[Lines on target coordinates]
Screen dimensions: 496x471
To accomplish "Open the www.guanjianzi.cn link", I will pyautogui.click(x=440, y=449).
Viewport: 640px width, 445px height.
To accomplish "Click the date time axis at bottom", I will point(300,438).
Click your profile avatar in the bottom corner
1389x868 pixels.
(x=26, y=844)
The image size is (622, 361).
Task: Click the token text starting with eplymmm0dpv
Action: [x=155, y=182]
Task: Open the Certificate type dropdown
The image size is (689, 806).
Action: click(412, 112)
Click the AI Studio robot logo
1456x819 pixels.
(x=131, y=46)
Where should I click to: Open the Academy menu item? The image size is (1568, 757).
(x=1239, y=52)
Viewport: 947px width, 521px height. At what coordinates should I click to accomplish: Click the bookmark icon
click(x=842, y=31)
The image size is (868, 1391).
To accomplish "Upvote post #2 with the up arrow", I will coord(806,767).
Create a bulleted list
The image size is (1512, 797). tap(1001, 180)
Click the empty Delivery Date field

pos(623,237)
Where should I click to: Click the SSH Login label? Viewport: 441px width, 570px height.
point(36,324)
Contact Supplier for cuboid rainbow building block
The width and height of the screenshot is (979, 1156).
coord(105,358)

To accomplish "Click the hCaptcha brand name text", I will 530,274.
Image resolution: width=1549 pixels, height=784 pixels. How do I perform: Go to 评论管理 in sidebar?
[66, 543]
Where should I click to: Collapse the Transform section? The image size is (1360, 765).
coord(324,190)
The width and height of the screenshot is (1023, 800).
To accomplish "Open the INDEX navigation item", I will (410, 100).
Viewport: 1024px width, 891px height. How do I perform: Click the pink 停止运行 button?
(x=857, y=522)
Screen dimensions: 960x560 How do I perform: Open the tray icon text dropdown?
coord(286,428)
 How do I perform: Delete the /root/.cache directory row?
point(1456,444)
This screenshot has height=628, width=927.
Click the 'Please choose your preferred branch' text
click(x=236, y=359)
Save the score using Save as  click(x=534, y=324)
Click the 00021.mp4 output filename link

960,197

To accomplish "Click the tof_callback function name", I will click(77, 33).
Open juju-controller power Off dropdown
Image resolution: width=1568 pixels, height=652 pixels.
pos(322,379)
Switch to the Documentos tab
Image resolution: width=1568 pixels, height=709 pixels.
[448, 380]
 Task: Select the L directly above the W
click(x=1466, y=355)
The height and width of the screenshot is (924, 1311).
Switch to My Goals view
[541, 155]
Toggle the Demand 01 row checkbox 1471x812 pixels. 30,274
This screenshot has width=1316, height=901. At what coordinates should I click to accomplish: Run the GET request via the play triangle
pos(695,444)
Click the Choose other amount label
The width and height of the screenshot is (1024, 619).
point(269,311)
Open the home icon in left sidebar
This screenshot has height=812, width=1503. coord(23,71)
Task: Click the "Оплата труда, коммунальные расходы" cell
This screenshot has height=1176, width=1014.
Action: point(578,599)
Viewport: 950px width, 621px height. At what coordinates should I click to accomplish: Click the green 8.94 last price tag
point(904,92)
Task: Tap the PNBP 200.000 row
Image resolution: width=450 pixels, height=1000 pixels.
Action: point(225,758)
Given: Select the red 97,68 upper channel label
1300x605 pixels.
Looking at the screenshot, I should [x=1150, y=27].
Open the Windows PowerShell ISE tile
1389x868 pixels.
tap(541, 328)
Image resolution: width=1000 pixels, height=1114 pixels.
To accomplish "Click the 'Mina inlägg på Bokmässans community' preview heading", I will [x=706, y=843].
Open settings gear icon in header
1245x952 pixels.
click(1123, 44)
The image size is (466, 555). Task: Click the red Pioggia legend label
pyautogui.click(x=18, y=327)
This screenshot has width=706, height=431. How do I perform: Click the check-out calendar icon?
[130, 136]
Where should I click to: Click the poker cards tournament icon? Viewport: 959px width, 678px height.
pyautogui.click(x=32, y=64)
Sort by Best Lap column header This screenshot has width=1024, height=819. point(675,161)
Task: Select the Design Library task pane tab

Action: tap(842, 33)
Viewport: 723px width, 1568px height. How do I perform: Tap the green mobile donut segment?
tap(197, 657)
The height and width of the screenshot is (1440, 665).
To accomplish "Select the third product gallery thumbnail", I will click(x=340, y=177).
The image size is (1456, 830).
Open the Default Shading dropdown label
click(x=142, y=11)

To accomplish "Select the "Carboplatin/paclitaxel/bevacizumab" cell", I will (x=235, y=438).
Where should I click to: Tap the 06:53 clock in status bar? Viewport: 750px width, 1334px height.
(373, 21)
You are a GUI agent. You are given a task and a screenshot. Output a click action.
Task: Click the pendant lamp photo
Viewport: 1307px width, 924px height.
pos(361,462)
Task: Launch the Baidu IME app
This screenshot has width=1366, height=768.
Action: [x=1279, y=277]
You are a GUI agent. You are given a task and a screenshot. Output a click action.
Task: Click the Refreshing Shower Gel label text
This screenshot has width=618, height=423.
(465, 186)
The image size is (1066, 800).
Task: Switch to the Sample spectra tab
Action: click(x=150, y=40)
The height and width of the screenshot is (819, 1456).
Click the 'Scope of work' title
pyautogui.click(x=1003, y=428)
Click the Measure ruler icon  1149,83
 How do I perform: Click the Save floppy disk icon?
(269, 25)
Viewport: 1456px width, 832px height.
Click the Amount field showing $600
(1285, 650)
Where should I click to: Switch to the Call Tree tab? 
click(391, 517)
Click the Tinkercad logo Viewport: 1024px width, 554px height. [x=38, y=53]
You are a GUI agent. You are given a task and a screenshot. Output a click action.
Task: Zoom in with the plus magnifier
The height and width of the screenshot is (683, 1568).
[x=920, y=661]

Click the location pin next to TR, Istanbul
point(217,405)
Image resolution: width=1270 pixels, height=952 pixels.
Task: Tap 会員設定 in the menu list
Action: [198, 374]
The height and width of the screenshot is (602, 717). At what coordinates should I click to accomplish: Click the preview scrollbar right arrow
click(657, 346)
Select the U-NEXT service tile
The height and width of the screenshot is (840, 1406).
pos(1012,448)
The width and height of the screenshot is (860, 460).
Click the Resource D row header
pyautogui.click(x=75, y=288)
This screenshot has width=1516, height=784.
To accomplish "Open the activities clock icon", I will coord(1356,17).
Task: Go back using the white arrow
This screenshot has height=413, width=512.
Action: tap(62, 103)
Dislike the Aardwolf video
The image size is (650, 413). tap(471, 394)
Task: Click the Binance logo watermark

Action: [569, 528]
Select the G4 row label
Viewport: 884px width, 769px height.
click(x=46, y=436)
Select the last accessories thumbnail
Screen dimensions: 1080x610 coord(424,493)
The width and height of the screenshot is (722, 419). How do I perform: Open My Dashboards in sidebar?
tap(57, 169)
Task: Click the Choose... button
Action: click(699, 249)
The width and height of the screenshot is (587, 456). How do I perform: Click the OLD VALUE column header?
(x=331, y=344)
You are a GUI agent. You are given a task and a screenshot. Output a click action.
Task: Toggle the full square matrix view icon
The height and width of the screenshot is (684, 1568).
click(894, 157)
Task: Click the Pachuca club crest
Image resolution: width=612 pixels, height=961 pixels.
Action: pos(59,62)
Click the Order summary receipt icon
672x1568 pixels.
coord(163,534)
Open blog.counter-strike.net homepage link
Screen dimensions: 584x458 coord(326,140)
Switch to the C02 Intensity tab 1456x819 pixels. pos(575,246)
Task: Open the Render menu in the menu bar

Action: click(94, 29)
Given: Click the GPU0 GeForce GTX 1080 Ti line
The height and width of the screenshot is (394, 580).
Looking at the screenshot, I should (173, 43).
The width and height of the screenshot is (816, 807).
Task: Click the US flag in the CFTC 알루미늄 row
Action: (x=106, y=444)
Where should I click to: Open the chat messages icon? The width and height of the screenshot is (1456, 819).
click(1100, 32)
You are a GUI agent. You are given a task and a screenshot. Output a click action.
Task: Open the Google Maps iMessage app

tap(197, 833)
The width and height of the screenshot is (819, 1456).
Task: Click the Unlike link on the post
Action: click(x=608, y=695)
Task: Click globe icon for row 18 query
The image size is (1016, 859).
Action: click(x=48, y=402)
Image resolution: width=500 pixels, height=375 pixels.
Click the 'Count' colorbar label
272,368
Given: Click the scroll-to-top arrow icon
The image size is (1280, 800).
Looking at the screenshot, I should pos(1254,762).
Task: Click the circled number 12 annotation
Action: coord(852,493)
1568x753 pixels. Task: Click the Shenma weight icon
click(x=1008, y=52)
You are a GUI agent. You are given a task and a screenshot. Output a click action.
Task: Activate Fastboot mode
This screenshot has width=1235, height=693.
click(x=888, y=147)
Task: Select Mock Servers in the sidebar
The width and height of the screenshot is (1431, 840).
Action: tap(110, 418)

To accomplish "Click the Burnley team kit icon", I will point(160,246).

## SHORT PROBLEM
Could you print the lines from the very first one through the line containing "pos(623,237)", including both ends, without changing anything?

## EXERCISE RESULT
Screen dimensions: 496x471
To accomplish "Open the www.guanjianzi.cn link", I will pyautogui.click(x=440, y=449).
Viewport: 640px width, 445px height.
To accomplish "Click the date time axis at bottom", I will point(300,438).
Click your profile avatar in the bottom corner
1389x868 pixels.
(x=26, y=844)
The image size is (622, 361).
Task: Click the token text starting with eplymmm0dpv
Action: [x=155, y=182]
Task: Open the Certificate type dropdown
The image size is (689, 806).
Action: click(412, 112)
Click the AI Studio robot logo
1456x819 pixels.
(x=131, y=46)
Where should I click to: Open the Academy menu item? The image size is (1568, 757).
(x=1239, y=52)
Viewport: 947px width, 521px height. At what coordinates should I click to accomplish: Click the bookmark icon
click(x=842, y=31)
The image size is (868, 1391).
To accomplish "Upvote post #2 with the up arrow", I will coord(806,767).
Create a bulleted list
The image size is (1512, 797). tap(1001, 180)
Click the empty Delivery Date field

pos(623,237)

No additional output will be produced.